Compute the weighted mean of winning:
Note 1: the weighted mean is called Expected Value (in the context of probability model). Its formula is:
\[\mu = E(X) = \bar X = \sum_i p_ix_i\]
Note 2: Like the average number of children does not have to be a whole number, the expected value of a random number does not have to be a value the random variable can assume.
Example: The probability distribution for damage claims paid by Newton Automobile Insurance Company on collision insurance follows (for any given client):
Payment ($), or \(X = x_i\) | Probability, or \(P(X = x_i)\) | \(x_iP(X = x_i)\) | Net receipt by policy holder \(Y = y_i\) | \(y_iP(Y = y_i\) |
---|---|---|---|---|
0 | 0.85 | |||
500 | 0.04 | |||
1000 | 0.04 | |||
3000 | 0.03 | |||
5000 | 0.02 | |||
8000 | 0.01 | |||
10000 | 0.01 | |||
Totals | 1 |
- Use the expected collision payment to determine the collision insurance premium that would enable the company to break even.
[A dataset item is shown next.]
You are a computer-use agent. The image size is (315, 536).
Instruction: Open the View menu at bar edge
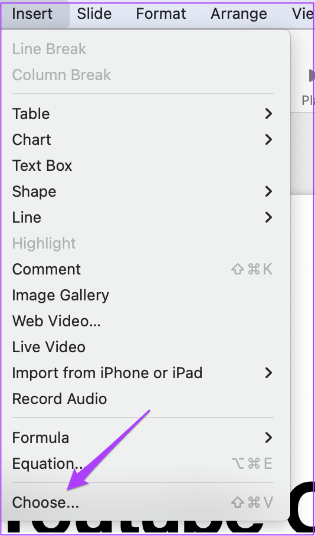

- The insurance company charges an annual rate of $520 for collision coverage. What is the expected value of the collision policy for a policy holder? Why does this policy holder purchase a collision policy with this expected value?
5.4.2 Variance
The variance is by definition a measure of dispersion or spreadness. The variance of a random variable \(X\) is given by the formula:
\[\sigma^2 = \sum_i p_i (x_i - \mu)^2\] where \(p_i\) is the probability of observing \(x_i\)
Example: Compute the variance of the insurance example above:
Payment ($), or \(X = x_i\) | Probability, or \(P(X = x_i)\) | \(x_iP(X = x_i)\) | \((x_i-\mu)^2\) | \((x_i-\mu)^2 P(X = x_i)\) |
---|---|---|---|---|
0 | 0.85 | |||
500 | 0.04 | |||
1000 | 0.04 | |||
3000 | 0.03 | |||
5000 | 0.02 | |||
8000 | 0.01 | |||
1000 | 0.01 | |||
Totals | 1 | \(\mu = 430\) | – |
There is a simpler formula for the variance: \[\sigma^2 = \sum_i p_i x_i^2 - \mu^2\]
Practice: use the \(\sigma^2 = \sum_i p_i x_i^2 - \mu^2\) formula to recover the answer found above, i.e. the answer on the table.